Campo de Marte repete erros da vizinhança de Congonhas

 

O movimento do Aeroporto Campo de Marte, na zona norte de São Paulo, cresceu 77% nos últimos dez anos. E está chegando ao limite. De acordo com especialistas, o efeito é semelhante ao que ocorreu com o Aeroporto de Congonhas, na zona sul, que teve seu entorno tomado por prédios. O conflito entre tráfego aéreo e vizinhos sempre foi um entrave para a expansão dos terminais. Com o adensamento demográfico também se torna uma dor de cabeça para os moradores da vizinhança.

Ontem, um avião que decolou do Campo de Marte caiu em Parada de Taipas, matando o piloto. O dano só não foi maior porque a aeronave não atingiu nenhum imóvel.

Nos últimos 20 anos, dezenas de prédios cresceram no entorno do Campo de Marte. Apesar de os moradores não terem um movimento contra o aeroporto, as pistas, antes afastadas, estão coladas a avenidas e edifícios. No bairro de Santana nove prédios foram construídos por ano na última década. Nesse período, segundo o Sindicato da Habitação de São Paulo (Secovi-SP), surgiu uma média de 452 novos apartamentos por ano na região.

O tráfego aéreo do Campo de Marte, que iniciou suas atividades em 1920, cresceu na mesma proporção da ocupação urbana ao seu redor. O aeroporto, que opera com aviões pequenos e helicópteros, passou de 20 mil pousos e decolagens no primeiro trimestre de 2003 para 35 mil no mesmo período deste ano.

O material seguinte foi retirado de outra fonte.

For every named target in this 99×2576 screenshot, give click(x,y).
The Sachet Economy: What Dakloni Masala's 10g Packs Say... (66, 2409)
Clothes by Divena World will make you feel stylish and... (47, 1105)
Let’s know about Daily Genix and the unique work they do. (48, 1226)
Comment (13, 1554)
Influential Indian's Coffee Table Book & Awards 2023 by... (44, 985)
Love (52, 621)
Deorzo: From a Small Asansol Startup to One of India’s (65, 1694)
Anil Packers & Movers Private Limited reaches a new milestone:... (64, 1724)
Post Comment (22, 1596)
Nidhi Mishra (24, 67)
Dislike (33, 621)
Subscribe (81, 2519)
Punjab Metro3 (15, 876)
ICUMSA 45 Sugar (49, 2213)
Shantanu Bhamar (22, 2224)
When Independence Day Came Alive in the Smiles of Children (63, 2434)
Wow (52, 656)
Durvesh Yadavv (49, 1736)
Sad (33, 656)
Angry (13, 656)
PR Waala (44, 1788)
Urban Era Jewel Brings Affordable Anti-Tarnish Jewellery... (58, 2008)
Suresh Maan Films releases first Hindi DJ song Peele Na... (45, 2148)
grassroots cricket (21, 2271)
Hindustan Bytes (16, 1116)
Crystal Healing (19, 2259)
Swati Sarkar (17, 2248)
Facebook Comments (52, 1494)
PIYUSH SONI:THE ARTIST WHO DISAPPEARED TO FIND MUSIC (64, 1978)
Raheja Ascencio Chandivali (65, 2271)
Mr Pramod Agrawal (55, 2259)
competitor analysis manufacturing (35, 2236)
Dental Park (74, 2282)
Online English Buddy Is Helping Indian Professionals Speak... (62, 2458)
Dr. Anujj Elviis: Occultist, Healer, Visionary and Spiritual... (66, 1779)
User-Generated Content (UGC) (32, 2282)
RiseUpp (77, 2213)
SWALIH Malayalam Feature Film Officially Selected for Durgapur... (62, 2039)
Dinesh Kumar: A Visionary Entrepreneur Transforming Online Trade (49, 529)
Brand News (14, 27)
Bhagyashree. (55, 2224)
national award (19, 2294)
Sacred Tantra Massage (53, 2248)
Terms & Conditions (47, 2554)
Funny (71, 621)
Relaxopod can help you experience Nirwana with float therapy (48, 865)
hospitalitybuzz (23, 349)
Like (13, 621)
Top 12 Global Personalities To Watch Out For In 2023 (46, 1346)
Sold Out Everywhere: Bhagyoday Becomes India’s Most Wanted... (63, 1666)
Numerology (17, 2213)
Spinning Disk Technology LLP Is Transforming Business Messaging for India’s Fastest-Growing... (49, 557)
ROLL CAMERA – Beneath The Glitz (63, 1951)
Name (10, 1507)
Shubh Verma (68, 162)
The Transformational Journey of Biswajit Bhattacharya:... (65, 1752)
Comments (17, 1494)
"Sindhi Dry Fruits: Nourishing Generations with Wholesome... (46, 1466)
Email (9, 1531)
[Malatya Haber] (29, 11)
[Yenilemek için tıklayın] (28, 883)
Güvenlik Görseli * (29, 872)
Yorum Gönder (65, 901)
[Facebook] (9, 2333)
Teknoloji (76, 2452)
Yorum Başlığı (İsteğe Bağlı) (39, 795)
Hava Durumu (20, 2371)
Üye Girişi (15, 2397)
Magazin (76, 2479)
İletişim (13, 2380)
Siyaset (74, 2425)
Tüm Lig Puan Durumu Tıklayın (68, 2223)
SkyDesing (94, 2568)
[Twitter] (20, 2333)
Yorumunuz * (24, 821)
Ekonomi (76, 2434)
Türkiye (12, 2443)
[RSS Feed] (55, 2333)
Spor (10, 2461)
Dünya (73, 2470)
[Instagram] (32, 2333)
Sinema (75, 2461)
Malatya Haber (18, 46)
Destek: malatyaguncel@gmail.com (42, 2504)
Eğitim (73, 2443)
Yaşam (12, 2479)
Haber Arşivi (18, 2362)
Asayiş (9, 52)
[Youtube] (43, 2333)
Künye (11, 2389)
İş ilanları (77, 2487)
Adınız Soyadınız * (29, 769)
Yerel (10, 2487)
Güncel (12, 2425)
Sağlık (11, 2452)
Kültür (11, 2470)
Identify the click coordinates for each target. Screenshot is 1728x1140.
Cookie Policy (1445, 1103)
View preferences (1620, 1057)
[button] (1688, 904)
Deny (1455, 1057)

Para a diretora do Movimento Defenda São Paulo, Marcia Vairoletti, o grande tráfego de helicópteros na região é um risco para os moradores. “Ao lado do aeroporto existe uma aglomeração muito grande. Não houve planejamento do poder público no momento da ocupação”, aponta.

“O processo de verticalização próximo aos aeroportos é uma realidade. Isso não representa mais riscos, mas o ideal é que o aeroporto fique numa área não urbanizada. Como Congonhas, a cidade envolveu o Campo de Marte. Isso restringe qualquer capacidade de ampliação. Vai sempre travar na desapropriação, que é sempre difícil”, afirma o arquiteto e urbanista Kazuo Nakano.

Aeroporto congelado

Além dos riscos e transtornos para a vizinhança (como o barulho), o crescimento do movimento perto do limite também traz problemas para quem usa o terminal. Sem espaço para expansão, por causa do crescimento imobiliário, empresas já migram para aeroportos do interior, principalmente para aqueles em cidades próximas à Região Metropolitana.

“Os hangares de Marte estão lotados, não há espaço para construir mais. O aeroporto está do jeito que é há 30 anos. Não houve modernização para acolher mais aviões e as empresas estão indo para Jundiaí”, diz o presidente da Associação de Pilotos e Proprietários de Aeronaves (APPA), George William de Araripe.

Embora o Campo de Marte não tenha linhas aéreas regulares, ele é o quinto em movimento operacional no Brasil. Em 2011 foram cerca de 133 mil operações de pouso e decolagem, número superior ao, por exemplo, do Aeroporto Internacional de Salvador, que registrou aproximadamente 125 mil.

Mas o crescimento não significa melhora na infraestrutura. “Para trazer mais aviões seria preciso mudar o eixo da pista, mas há um conflito com a rampa e o tráfego de Congonhas. O projeto foi abandonado. Existem propostas para a construção de aeroportos particulares na Grande São Paulo, essa deve ser a solução”, diz Araripe.